Their movement is not unrelated to the rapid growth of the global stablecoin market. Currently, the global stablecoin market size has exceeded $180 billion, with USDC and USDT dominating most of the market. The 'GENIUS Act' passed by the US Senate in June provided a clear legal basis for private stablecoin issuance, signaling market expansion.

The European Union also established a comprehensive framework for stablecoin issuance and distribution through the 'MiCA (Markets in Crypto-Assets) regulation'. Singapore has implemented the 'Payment Services Act', Hong Kong has a stablecoin issuer license system, and the United Arab Emirates has digital asset regulations, making the competition fierce in the Asian region.

In Korea, 8 banks including Kookmin, Shinhan, Woori, Nonghyup, Industrial, Suhyup, Citi, and SC First Bank are forming a consortium to establish a joint venture for issuing won-based stablecoins. They are discussing joint infrastructure construction in cooperation with the Open Blockchain Association and the Financial Settlement Institute, and the establishment of the corporation is expected to be realized by the end of this year or early next year after regulatory adjustments.

The background of the banking sector's united front lies in strategies for stability and securing leadership. An official from a commercial bank explained, "It is more advantageous to build a joint infrastructure to disperse risks and increase market credibility rather than issuing stablecoins individually."

However, there are clear differences of opinion among industries regarding issuance rights. The banking sector and the Bank of Korea argue that issuance rights should be primarily granted to banks for stability reasons. This is due to concerns that if private entities issue stablecoins backed by deposits or government bonds, risks could spread across the financial market in case of a sudden surge in redemption.

In contrast, the fintech industry opposes bank monopoly. Kakao Pay filed 18 trademark rights such as 'PKRW' and 'KKRW' with the possibility of actual use in the payment domain in mind. Danal is aiming to convert to a stablecoin operator by recruiting financial institution career experts and conducting payment tests and infrastructure enhancement.

Cryptocurrency exchanges are also focusing on ecosystem development. Bithumb is pursuing a strategy to become a future distribution entity through a stablecoin nurturing contest with a maximum scale of 30 billion won, rather than direct issuance.

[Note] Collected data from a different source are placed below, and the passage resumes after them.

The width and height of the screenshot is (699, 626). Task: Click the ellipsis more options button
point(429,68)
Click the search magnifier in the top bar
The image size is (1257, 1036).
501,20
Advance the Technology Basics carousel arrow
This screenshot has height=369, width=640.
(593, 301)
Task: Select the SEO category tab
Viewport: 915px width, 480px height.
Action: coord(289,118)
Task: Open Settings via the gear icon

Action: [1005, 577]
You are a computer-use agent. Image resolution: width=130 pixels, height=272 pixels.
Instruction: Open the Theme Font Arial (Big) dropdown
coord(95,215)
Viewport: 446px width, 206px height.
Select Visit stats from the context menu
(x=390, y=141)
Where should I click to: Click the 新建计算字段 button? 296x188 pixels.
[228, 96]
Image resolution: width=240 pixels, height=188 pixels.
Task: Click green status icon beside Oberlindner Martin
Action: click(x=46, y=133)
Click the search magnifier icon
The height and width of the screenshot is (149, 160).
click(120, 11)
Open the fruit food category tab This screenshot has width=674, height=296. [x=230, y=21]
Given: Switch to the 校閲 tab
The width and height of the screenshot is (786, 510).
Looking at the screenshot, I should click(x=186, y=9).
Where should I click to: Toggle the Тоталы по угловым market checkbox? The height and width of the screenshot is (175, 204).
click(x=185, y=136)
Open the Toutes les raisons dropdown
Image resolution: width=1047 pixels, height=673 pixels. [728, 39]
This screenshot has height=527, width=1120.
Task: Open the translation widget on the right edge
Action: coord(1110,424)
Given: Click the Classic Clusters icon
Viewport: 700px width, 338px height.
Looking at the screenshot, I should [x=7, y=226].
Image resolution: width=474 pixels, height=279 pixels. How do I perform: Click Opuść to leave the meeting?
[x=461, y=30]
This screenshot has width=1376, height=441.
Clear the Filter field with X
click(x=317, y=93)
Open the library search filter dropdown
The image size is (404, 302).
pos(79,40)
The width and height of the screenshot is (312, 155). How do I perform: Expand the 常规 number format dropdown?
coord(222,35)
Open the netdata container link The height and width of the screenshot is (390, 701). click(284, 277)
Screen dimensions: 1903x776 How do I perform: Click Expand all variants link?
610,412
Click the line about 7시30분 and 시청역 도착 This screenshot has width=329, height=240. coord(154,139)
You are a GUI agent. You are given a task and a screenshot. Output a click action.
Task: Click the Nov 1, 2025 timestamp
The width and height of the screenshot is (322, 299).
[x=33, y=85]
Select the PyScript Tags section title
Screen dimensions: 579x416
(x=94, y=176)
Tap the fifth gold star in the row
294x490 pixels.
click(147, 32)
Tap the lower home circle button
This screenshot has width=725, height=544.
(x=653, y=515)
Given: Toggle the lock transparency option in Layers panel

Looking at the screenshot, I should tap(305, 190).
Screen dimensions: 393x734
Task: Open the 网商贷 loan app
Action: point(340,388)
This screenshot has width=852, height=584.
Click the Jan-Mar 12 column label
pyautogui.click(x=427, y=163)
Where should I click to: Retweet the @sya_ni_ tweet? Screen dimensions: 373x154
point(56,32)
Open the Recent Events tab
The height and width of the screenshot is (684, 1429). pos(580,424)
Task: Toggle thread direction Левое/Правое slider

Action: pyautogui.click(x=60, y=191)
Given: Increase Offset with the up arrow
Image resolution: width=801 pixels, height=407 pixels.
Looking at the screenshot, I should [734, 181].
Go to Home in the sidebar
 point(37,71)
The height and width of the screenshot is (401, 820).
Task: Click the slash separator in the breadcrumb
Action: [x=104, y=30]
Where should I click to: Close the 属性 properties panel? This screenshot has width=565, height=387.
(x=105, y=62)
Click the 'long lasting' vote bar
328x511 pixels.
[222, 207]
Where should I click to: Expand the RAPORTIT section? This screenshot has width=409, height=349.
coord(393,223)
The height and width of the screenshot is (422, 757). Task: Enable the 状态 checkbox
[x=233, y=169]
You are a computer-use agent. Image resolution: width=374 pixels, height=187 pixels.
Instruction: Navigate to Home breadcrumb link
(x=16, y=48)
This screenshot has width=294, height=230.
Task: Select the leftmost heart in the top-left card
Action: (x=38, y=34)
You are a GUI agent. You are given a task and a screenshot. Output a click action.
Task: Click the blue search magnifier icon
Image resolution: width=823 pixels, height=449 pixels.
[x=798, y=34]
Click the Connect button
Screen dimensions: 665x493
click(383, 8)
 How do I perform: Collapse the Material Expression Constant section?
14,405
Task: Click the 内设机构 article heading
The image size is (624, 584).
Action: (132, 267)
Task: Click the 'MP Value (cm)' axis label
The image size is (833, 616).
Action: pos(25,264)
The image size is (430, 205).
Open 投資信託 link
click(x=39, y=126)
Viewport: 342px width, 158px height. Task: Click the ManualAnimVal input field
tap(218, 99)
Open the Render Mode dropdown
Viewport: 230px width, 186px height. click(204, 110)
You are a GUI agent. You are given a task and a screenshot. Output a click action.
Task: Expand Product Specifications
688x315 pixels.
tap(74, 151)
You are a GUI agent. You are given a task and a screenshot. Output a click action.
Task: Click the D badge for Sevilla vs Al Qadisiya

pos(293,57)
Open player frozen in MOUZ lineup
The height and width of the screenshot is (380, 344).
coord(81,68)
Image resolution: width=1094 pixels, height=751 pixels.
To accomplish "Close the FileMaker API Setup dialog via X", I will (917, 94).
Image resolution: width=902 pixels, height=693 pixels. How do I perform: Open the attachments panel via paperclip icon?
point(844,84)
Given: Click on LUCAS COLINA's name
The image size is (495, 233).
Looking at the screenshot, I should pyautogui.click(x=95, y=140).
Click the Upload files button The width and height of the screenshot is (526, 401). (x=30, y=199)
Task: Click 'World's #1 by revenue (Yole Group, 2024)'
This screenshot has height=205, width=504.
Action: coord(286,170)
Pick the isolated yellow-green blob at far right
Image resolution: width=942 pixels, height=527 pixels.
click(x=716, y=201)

Discussions about issuance methods are also active. The 'trust model', which stores customer funds in a separate trust account, and the 'deposit token model' directly linked to bank deposits are considered strong candidates. The trust model has high customer fund safety but low profitability for banks. The deposit token model is easy to operate as it is linked to existing deposits but carries significant regulatory risks.

The Lee Jae-myung government's digital asset promotion policy is also supporting industry movements. The president promised the introduction of won-based stablecoins as an election campaign pledge, and recently, related bills such as Rep. Min Byung-deok's 'Digital Asset Basic Law' have been actively proposed in the National Assembly.

However, looking at overseas cases, trial and error seems inevitable during the legislative process. In the US, the GENIUS Act and STABLE Act are being coordinated in the House of Representatives, and Europe is continuously supplementing detailed guidelines during the implementation of the MiCA regulation.

In the Busan Blockchain Special Zone, digital asset verification and stablecoin-related experiments are already underway. A plan to accumulate sufficient verification data within the special zone before nationwide legislation and gradually expand is being reviewed.

The financial industry expects that the introduction of won-based stablecoins will bring effects such as reducing overseas remittance costs, expanding financial inclusiveness, and expanding the digital economic ecosystem. In particular, strengthening the status of the Korean won as a digital payment method in the Asian region is one of the main driving forces.

However, challenges remain such as the risk of stablecoin collapse if poorly designed like the Terra-Luna incident, concerns about big tech monopoly, and potential impact on monetary policy, requiring meticulous institutional design.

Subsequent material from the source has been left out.